As a mental health counselor, she specializes in people who are struggling with chronic pain and chronic medical concerns, such as depression and anxiety, bipolar disorder and schizophrenia. From 2013 to 2014, she received specialized training in chronic pain at Johns Hopkins Hospital, where she conducted one-on-one and group counseling sessions with patients in the Pain Treatment Program within the Department of Psychiatry and Behavioral Sciences. She’s now an advisor to the School of Education’s mental health counseling program.
“When someone is stricken with a medical issue, it chips away at their identity, changes who they are,” she said. “It’s for a lot of people the most stressful thing they’ll experience in their lives, and there’s just not a lot of attention paid to that population.”

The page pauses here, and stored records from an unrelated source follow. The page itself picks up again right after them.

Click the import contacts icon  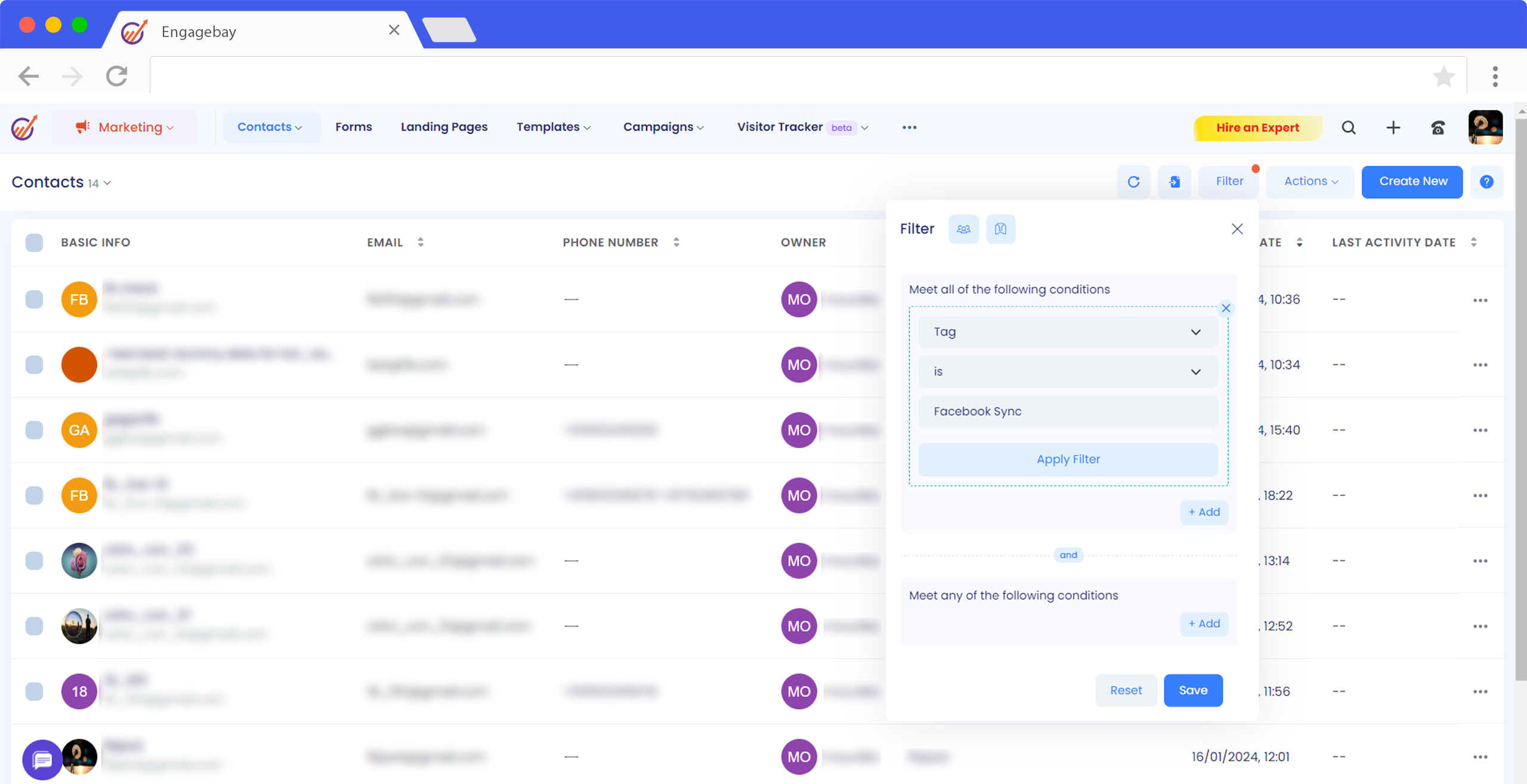(1174, 182)
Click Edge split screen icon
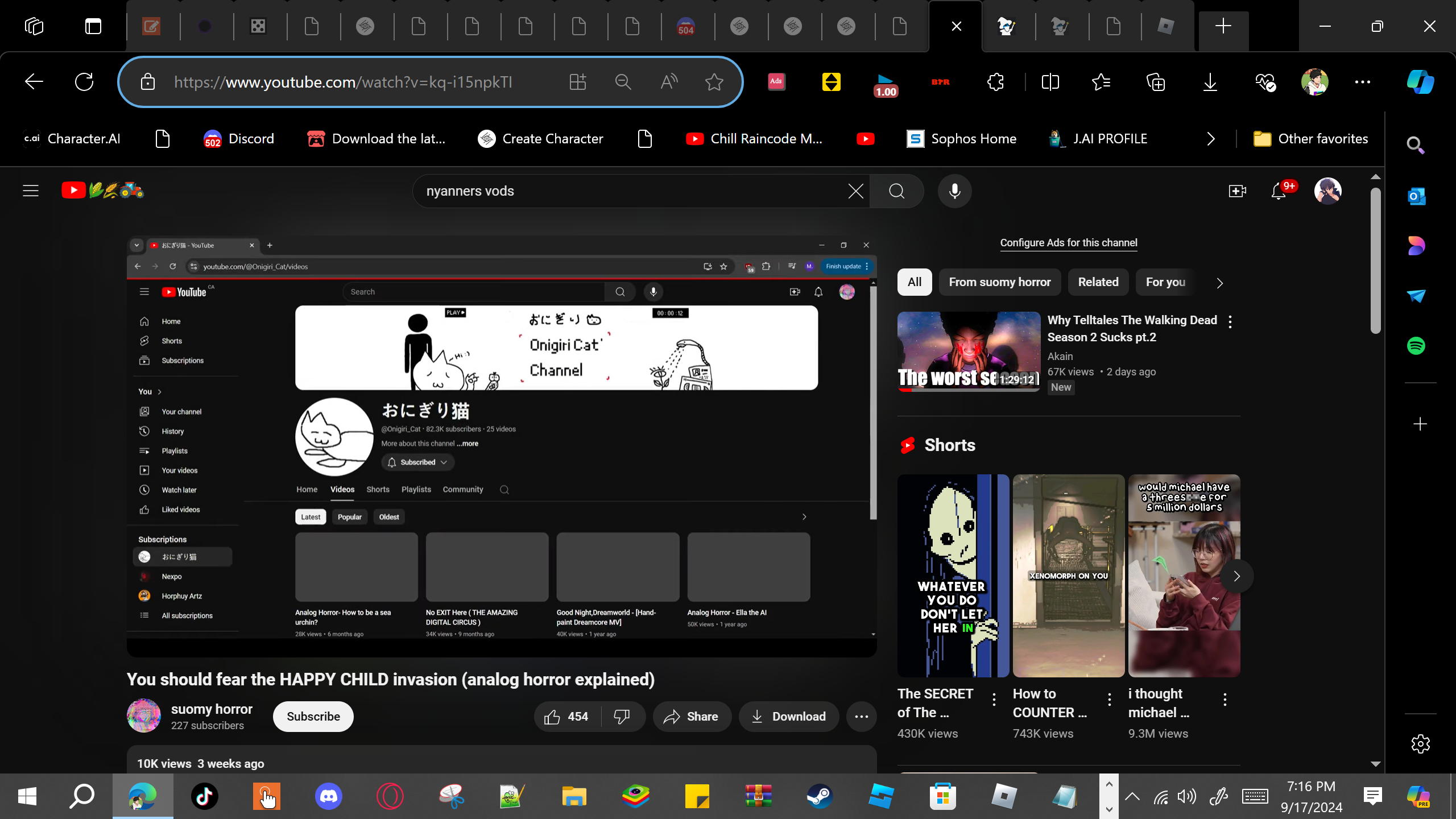The image size is (1456, 819). click(1050, 82)
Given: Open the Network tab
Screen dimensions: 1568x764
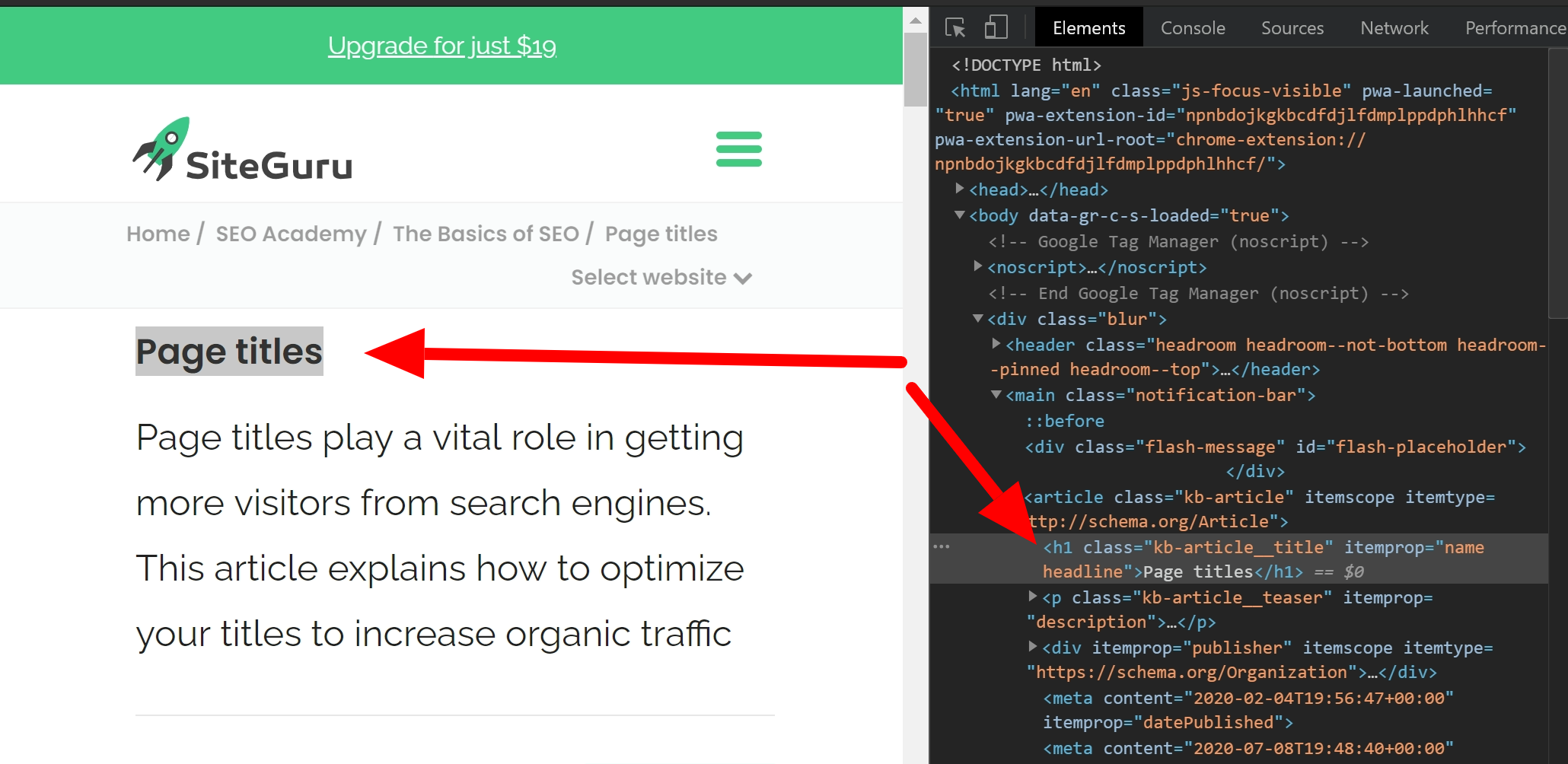Looking at the screenshot, I should pyautogui.click(x=1394, y=27).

From 2013 to 2016, she had her own private practice in Bethesda and Washington, D.C., specializing in individuals struggling with complex medical conditions, women’s health concerns and chronic pain. Last October, she joined Advantia Health to establish a new practice of providing mental health care and physical health care in the same office in order to not only de-stigmatize mental health care, but improve outcomes using a team approach.
“People suffering from chronic pain end up isolated from their families and friends because it’s often accompanied by depression and anxiety.”

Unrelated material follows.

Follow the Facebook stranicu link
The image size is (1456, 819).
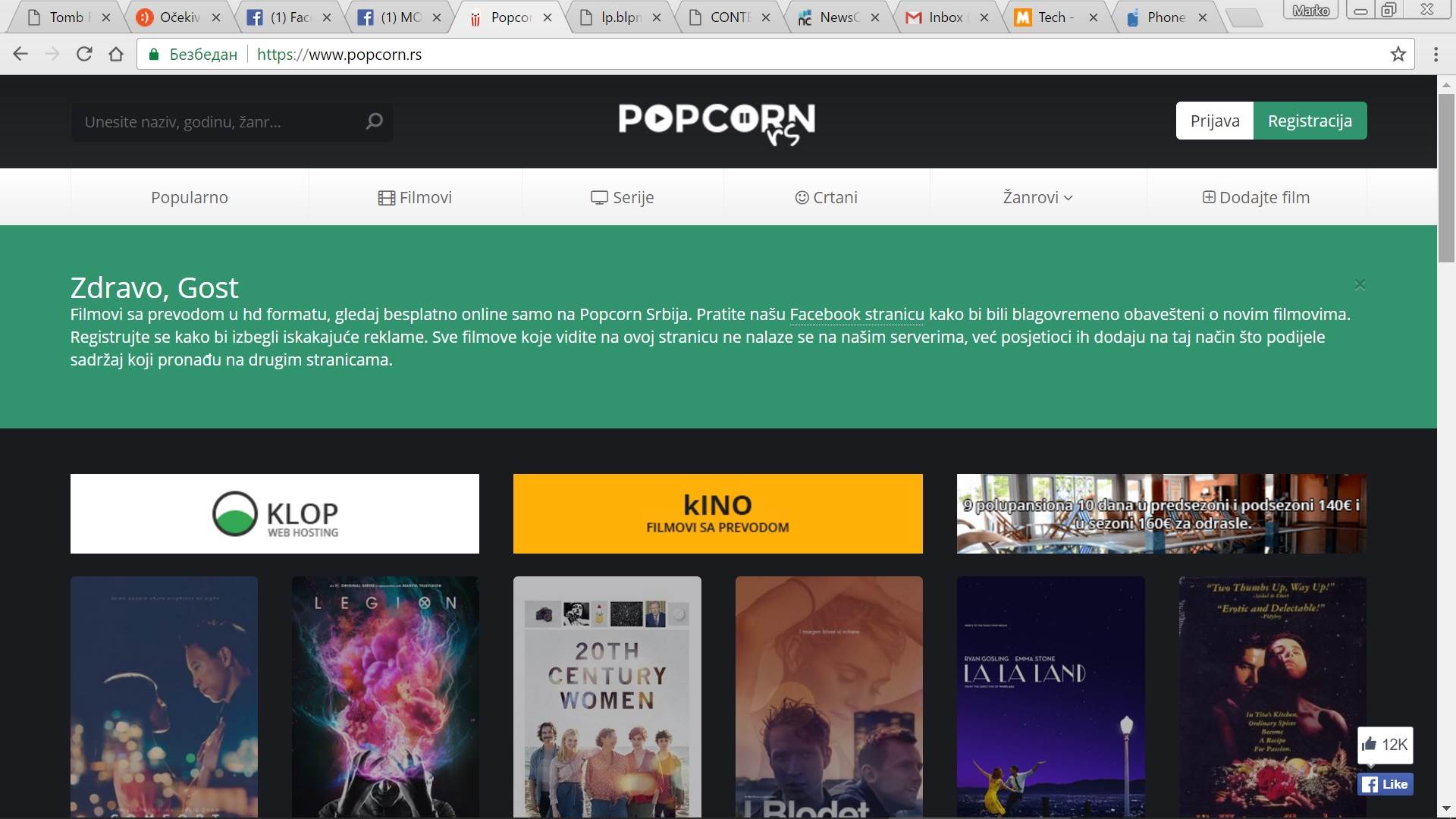pos(856,315)
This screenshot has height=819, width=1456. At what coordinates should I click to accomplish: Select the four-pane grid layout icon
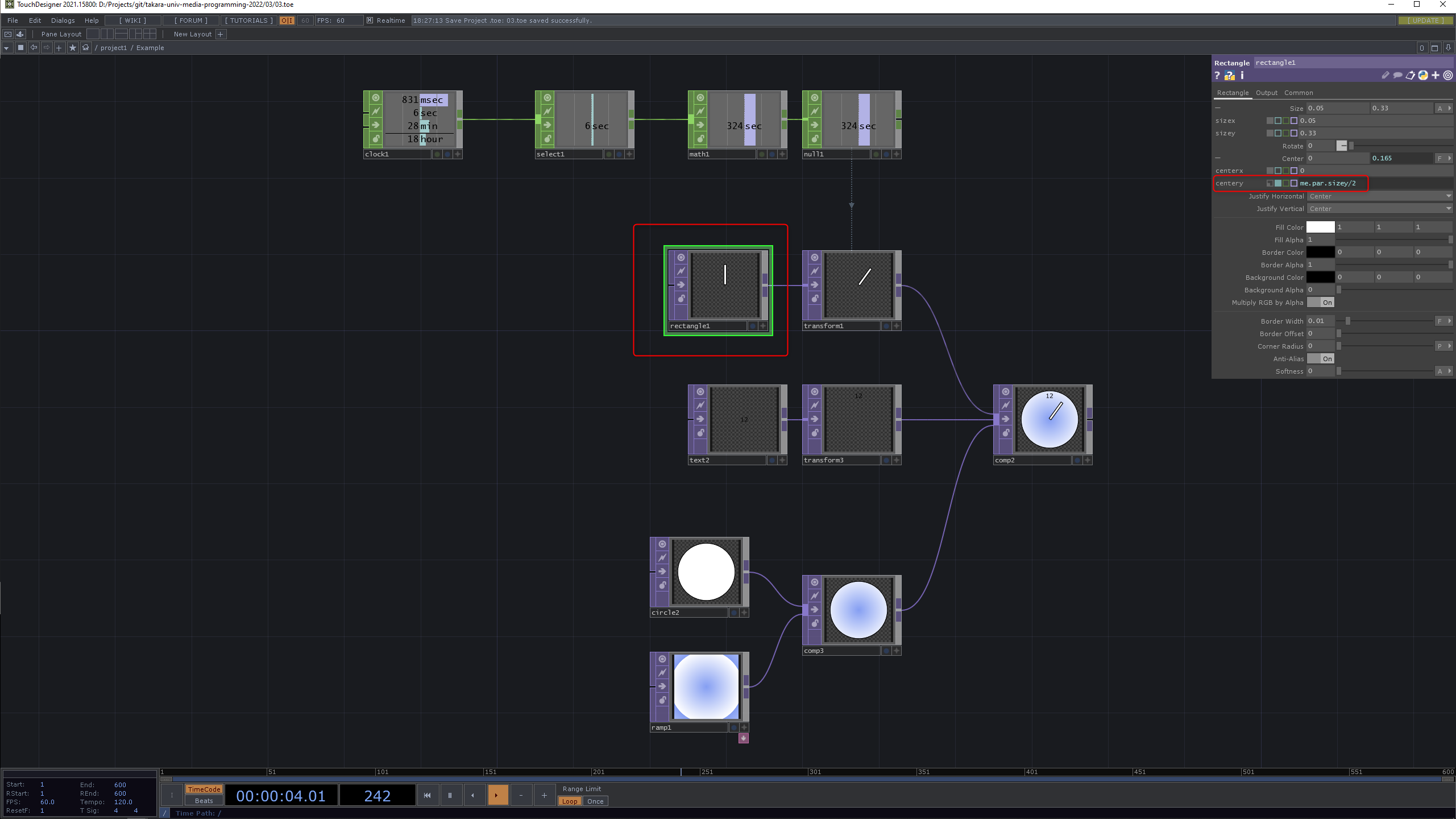(x=150, y=34)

She recently returned from an eight-day mission to Uganda with the Medical Missions Foundation to provide mental health counseling to approximately 80 females from ages 12 to 16. She was among many health care providers concentrating their efforts in the small northern town of Gulu, where mental health care is uncommon but the need is enormous.
“Trauma is everywhere—abuse, rape, abandonment and death,” she said. “Suicide is rampant.”
She worked with girls who had schizophrenia and major depression, however most of them were sad and frustrated by living in a male-dominated culture. She focused on building self-esteem and dealing with grief and loss. The girls didn’t want to drop out of school, get pregnant and start families before they were 18, she said. They wanted to finish school, work and then have families.
“These girls don’t usually have conversations like this, but they were longing for them,” she said. “We encouraged the girls in group sessions to continue talking with each other after we left, to help each other stay strong and keep trying to have full lives while staying safe.”
Rachel said her experience in Uganda has her wanting to do more international relief work. It’s that same desire she felt when she was a youngster thrust into the improbable role of supporting her grandmother, only now the needs are shockingly desperate.
“People who had gone through these massive traumas could tell you about them as if they were telling you what they had for dinner,” she said. “But when you got to the meat of what they were upset about, it was that they were lonely. That’s when they would cry. You know, we all have our stuff. It’s situational due to our environment, but at the end of the day nobody wants to be lonely.”